上面我們討論了有症狀緩脈的首選藥物 Atropine,並記住了 2025 年新版的起始劑量改為 1 mg。接下來我們來看看當藥物無效時,EMT-2 必須執行的電學治療:經皮心臟節律器 (Transcutaneous Pacing, TCP)。
這是 ACLS 中最令學生緊張的操作之一,因為它涉及「有效捕捉」的判讀。
TCP 的啟動與判讀 (2025 版)
根據 2025 AHA 指引 與 消防署教材,當 Atropine 無效或病患出現高度房室傳導阻滯(如 3rd degree AV Block)且生命徵象不穩時,應立即啟動 TCP。
1. 捕捉 (Capture) 的兩大層次
這是國考與實務判讀的最重點:
- 電氣捕捉 (Electrical Capture):
- 現象:在 Monitor 上看到一個寬大的 Pacing Spike(電擊尖峰)後,緊跟著一個寬大的 QRS 波。
- 意義:代表節律器的電流成功誘發了心室的去極化。

- 機械捕捉 (Mechanical Capture):
- 現象:觸摸到與節律器頻率一致的脈搏。
- 意義:代表心室的去極化成功產生了有效的機械收縮並打出血液。這才是真正的有效灌流!

2. 2025 處置重點:止痛與鎮靜 (Sedation)
TCP 的電流會導致強烈肌肉收縮,非常痛苦。2025 教材強調:
- 對於有意識的病患,啟動 TCP 前應考慮給予鎮靜止痛(這在醫院端由醫護執行,但在救護現場,EMT-2 應預先與病患溝通並安撫)。
專業詞彙 (Terminology)
| 術語 | 全名 | 2025 臨床重點 |
| Pacing Spike | 節律尖峰 | 節律器放電時在 ECG 上產生的垂直線。 |
| Output (mA) | 電流強度 (毫安培) | 2025 手冊建議:找到捕捉點後,應再增加 2-5 mA 作為安全餘裕。 |
| Demand Mode | 需求模式 | 2025 版建議模式。機器會感應病患自發心律,僅在心率低於設定值時放電。 |
技能重點:TCP 操作流程 (2025 操作手冊規範)
根據 2025 單項技術操作手冊,EMT-2 執行 TCP 的查核點:
- 電極片黏貼:優先採取 「前後貼法 (Antero-posterior)」。
- 設定 Rate (頻率):通常設定在 60-80 bpm。
- 調整 Output (電流):由 0 mA 開始向上調整,觀察 ECG 出現「電氣捕捉」。

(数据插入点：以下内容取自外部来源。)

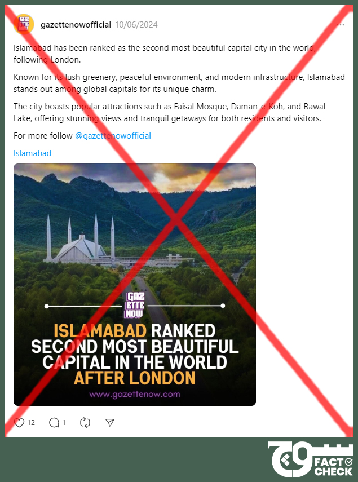The height and width of the screenshot is (482, 358).
Task: Click the Gazette Now logo inside the image
Action: [134, 305]
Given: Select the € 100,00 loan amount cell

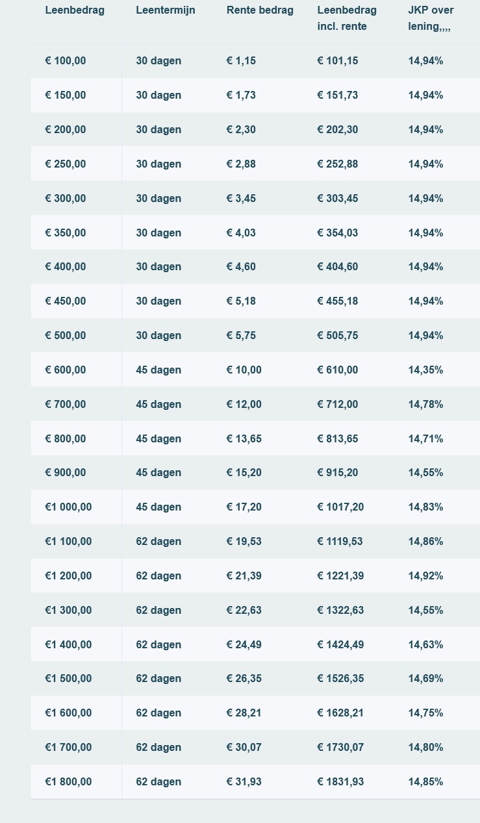Looking at the screenshot, I should pyautogui.click(x=66, y=61).
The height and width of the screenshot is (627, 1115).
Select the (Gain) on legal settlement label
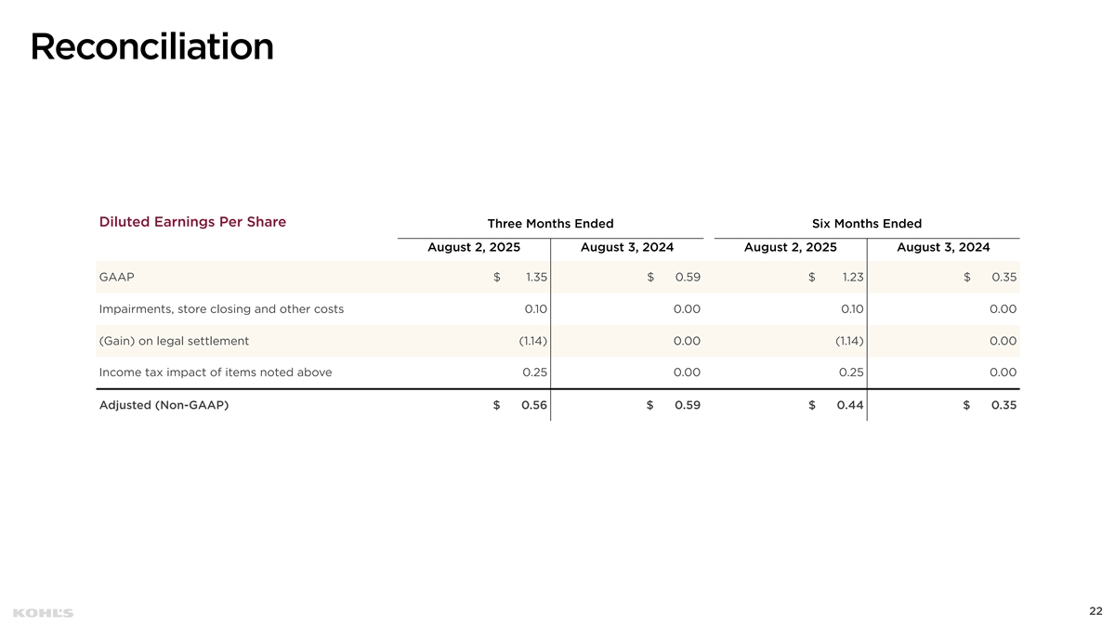click(x=174, y=341)
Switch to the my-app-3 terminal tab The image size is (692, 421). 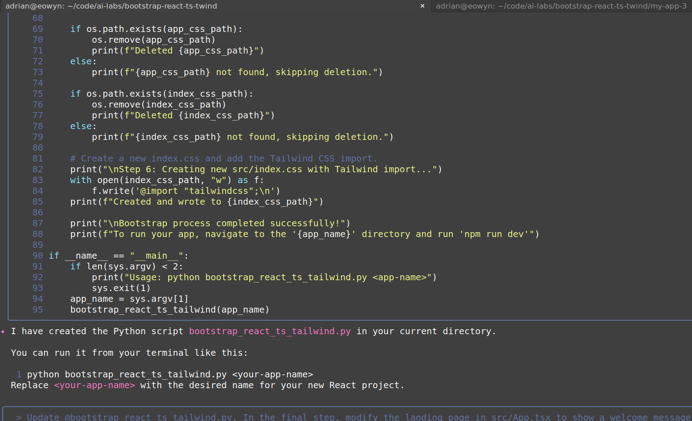tap(560, 6)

- 確認脈搏:關鍵動作! 一旦電氣捕捉成功,必須立即觸摸右側頸動脈或股動脈,確認「機械捕捉」是否存在。
醫護溝通情境 (Communication)
情境:Atropine 給予後無效,病患意識轉為模糊,你啟動了 TCP。
EMT-2 (對夥伴): 「Atropine 1 mg 給藥後 HR 仍為 35。現在啟動 TCP,頻率設定 70,電流從 20 mA 開始調升… OK,現在 60 mA 看到 Electrical Capture。學長,請幫我摸脈搏確認有沒有 Mechanical Capture!」
(到急診交接): 「學姊,病患為 Symptomatic Bradycardia。Atropine 3 mg 總量已給完無效。目前維持 TCP 持續治療中,電流 65 mA,頻率 70。目前橈動脈可摸到與節律器同步之脈搏。」
2025 新舊版差異對照 (Double-Checked)
- 舊觀念:只要看到 ECG 有跳,就代表節律器有用。
- 2025 新觀念:強調 「ECG 捕捉 $\neq$ 血液灌流」。操作手冊嚴格要求必須「手摸脈搏」確認機械捕捉,否則只是在電擊一具沒有心輸出的身體。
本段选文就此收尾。